Nell’ambito del fantastico, cosa singolare, si produce
l’effetto contrario. Il personaggio è tanto più a suo agio nel sogno quanto più
la sua inverosimile statura e la sua immobile figura lo trasportano al di là
della realtà. A questo proposito, le féerie fanno agire e parlare degli
esseri impossibili, perfino delle cose inanimate, come in Giocattoli e
misteri, un pezzo del repertorio di Maurice, che presto
riallestiremo, in cui l’apparizione di un balletto di scope ci faceva
l’effetto di un’allucinazione che, dal personaggio principale dell’opera, si
comunicava a noi stessi.
Ho convinto l’autore a ricopiare questi canovacci leggibili
solo da lui e a pubblicarli. Non sono dei semplici soggetti, ma comportano come
ho già detto un dialogo preciso e serrato di cui Maurice si serve quando gli
sembra opportuno e che sarebbe sufficiente per un qualsiasi burattinaio, vale a
dire per ogni persona abile con le mani e che avesse dei burattini a sua
disposizione e volesse di punto in bianco far loro rappresentare una commedia.

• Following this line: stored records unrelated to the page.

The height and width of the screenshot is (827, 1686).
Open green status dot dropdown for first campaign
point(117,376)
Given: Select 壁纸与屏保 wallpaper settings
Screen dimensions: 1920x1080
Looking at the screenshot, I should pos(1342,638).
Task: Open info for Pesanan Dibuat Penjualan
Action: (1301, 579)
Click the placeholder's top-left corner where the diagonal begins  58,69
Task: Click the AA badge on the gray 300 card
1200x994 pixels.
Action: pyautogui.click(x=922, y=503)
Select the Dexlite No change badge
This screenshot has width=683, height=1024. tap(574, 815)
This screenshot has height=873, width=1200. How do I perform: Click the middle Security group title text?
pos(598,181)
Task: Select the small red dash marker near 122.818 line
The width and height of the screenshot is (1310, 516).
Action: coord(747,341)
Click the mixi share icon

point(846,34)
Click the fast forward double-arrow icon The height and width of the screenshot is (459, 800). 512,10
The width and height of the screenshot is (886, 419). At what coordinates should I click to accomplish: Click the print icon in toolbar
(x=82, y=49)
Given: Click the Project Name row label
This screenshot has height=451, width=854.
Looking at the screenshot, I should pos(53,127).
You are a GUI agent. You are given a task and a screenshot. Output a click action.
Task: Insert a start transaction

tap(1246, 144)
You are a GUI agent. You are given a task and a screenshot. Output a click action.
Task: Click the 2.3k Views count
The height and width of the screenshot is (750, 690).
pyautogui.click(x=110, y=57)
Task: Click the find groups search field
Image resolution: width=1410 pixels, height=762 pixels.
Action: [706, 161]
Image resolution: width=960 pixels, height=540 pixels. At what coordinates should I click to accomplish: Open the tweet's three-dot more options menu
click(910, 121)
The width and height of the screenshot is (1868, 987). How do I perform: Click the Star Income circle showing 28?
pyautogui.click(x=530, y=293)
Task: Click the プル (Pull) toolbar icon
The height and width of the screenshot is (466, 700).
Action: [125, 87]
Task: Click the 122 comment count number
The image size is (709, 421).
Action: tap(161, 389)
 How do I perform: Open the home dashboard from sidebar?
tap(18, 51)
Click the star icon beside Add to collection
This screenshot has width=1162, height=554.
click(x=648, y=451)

È, lo ripeto, un divertimento intimo e per tutta la famiglia che ha la sua
importanza nella vita in generale, dal momento che lo scopo di questa deve
essere la cultura dell’intelletto. Divertimenti da bambini se si vuole, ma
anche da artista, come tutti quelli che lo spirito francese ricerca,
appassionato com’è della finzione in ogni genere di cose.